Baik dari segi bahasa maupun dari strukturnya, DSA ini sama sekali tidak dapat dibandingan dengan doa syukur agung lainnya.
Kemungkinan besar teks aslinya
adalah bahasa Yunani, kemudian berkembang di dunia kekaisaran romawi
dan diterjemahkan ke bahasa Latin. Sama
seperti ciri khas bahasa latin, DSA memiliki rumusan kalimat yang singkat padat dan jelas
namun menunjukkan realitas dan kebenaran secara tepat. Doa ini
tidak memiliki bahasa sentimental
dan emosional. Oleh
karena itu doa ini
terasa kurang menyentuh imaginasi, perasaan dan emosi. Itu sebabanya bagi sebagian besar umat, rumusan DSA ini terkesan kaku.
Kelima,
Isi. Setiap Kanon memiliki struktur dan susunannya. Struktur tersebut seringkali menunjukkan logika berpikir dan kebenaran iman yang hendak disampaikan. Demikian juga DSA
I. Doa ini terdiri dari beberapa bait yang dapat dianalogikan dengan
susunan mozaik.
Untuk menikmati keindahan dalam mozaik, kita tidak boleh hanya melihat satu
keeping saja, karena kepingan yang
satu berkaitan
dengan kepingan yang lain. Karena
itu kita mesti memandang kepingan-kepigan mozaik secara
menyeluruh sehingga keindahannya dapat kita lihat. Demikianlah kiranya cara kita
mendalami DSA I. Setiap bait
mempunyai kepingan kebenaran iman
yang membentuk satu gambar yang indah tentang Gereja.

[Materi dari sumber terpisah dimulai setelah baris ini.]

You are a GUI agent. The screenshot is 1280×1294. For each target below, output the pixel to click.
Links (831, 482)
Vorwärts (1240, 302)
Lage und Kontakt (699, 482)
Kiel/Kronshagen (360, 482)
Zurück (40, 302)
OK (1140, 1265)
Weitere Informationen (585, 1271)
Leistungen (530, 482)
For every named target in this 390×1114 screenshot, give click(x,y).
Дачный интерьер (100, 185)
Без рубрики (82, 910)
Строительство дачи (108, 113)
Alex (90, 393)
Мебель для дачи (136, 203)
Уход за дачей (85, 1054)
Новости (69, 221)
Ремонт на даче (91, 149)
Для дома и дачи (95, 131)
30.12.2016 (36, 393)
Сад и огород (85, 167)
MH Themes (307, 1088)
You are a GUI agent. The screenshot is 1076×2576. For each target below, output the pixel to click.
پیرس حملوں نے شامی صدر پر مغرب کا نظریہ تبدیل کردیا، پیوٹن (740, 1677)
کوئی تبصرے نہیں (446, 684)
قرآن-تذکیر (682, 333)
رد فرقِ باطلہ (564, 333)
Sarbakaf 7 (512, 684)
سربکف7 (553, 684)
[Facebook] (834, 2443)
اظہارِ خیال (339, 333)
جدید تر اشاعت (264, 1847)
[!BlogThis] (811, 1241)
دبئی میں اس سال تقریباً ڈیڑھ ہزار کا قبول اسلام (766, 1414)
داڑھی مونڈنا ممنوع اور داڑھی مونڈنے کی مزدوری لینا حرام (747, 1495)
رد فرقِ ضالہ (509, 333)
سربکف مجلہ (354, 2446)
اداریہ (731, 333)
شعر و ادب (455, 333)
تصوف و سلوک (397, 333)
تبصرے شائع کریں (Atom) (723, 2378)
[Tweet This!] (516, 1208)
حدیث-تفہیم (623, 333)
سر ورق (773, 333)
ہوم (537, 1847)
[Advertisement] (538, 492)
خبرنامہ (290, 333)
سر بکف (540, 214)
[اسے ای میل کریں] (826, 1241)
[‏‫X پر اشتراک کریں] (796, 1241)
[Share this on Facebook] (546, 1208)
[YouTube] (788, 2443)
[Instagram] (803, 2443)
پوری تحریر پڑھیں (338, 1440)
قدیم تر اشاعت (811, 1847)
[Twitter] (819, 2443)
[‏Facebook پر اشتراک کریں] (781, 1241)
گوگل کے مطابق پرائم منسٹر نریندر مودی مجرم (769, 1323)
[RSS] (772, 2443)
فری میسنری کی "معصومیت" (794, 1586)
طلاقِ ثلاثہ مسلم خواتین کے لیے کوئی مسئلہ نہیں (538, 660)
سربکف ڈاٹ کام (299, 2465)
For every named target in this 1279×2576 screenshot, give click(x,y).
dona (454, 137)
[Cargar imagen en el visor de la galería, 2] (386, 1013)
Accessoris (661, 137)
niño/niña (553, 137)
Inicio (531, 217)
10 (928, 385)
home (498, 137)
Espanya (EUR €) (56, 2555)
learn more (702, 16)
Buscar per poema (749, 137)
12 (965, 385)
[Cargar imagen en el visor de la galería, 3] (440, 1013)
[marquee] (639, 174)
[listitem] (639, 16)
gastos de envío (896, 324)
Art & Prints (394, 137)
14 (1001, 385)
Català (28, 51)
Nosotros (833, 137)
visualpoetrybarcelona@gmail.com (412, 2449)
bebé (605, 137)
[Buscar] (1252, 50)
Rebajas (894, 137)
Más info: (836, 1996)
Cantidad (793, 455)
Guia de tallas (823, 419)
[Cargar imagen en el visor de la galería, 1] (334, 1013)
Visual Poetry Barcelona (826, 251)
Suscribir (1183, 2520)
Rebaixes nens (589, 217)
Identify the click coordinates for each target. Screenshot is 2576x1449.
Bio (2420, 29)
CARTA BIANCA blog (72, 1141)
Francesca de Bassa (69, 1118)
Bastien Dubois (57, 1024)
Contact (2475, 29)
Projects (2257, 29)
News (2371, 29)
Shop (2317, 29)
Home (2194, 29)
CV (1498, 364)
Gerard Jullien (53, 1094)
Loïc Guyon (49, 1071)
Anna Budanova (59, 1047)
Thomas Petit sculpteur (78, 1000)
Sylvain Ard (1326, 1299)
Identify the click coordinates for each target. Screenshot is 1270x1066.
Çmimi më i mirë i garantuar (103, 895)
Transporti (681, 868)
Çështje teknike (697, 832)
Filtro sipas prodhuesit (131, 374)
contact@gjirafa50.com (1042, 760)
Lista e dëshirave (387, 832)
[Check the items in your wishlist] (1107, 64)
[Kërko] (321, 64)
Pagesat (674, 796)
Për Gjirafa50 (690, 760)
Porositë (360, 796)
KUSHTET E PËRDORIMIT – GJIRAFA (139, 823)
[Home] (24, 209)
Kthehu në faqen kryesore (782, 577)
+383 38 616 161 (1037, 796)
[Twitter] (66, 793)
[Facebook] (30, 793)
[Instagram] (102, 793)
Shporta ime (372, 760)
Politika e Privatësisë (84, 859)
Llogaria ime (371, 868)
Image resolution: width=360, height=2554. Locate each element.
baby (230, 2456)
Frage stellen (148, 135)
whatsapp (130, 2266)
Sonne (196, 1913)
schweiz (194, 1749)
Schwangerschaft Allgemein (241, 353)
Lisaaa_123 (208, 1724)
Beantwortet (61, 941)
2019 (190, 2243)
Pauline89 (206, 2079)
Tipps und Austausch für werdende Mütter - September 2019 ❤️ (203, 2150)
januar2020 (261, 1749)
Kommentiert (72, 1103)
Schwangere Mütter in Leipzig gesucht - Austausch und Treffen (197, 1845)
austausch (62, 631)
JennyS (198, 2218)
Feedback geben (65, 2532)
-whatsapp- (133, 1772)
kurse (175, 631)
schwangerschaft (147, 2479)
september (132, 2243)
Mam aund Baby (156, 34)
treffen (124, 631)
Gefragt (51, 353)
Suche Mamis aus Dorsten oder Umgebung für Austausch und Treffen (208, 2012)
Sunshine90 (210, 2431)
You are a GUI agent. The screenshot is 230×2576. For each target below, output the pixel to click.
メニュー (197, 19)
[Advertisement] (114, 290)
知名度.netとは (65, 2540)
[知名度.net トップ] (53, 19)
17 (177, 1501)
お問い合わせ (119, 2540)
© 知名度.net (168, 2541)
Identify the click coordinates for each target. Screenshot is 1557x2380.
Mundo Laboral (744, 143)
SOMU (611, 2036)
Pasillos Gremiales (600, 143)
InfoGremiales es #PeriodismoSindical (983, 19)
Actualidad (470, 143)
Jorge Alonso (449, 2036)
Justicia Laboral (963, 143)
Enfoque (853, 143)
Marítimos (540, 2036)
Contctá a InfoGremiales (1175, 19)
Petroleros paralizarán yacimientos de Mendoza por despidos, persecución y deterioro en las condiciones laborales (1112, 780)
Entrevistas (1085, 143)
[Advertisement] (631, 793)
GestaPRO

Kita tidak boleh hanya “memandang” satu bait saja secara terpisah. Sebaliknya
kita harus memahami DSA I secara
menyeluruh, dari bait pertama hingga bait
terakhir. Di dalam setiap bait ditemukan “kepingan” ajaran dan tradisi gereja:
tentang Maria, hirarki, devosi para kudus, tradisi, intensi misa, doktrin dan
sebagainya.
Asal
usul DSA ini mendapat perhatian para ahli; ada yang mengatakan bahwa doa ini
sudah ada pada abad ke-3. Ada yang
mengatakan bahwa penulis doa
ini adalah Uskup Gelasius
(492-496), karena paus ini pernah menyusun buku Misa Stowe
yang di dalamnya terdapat judul kecil “Canon dominicus papae gilasii”
artinya kanon Paus Gelasius untuk perjamuan Tuhan.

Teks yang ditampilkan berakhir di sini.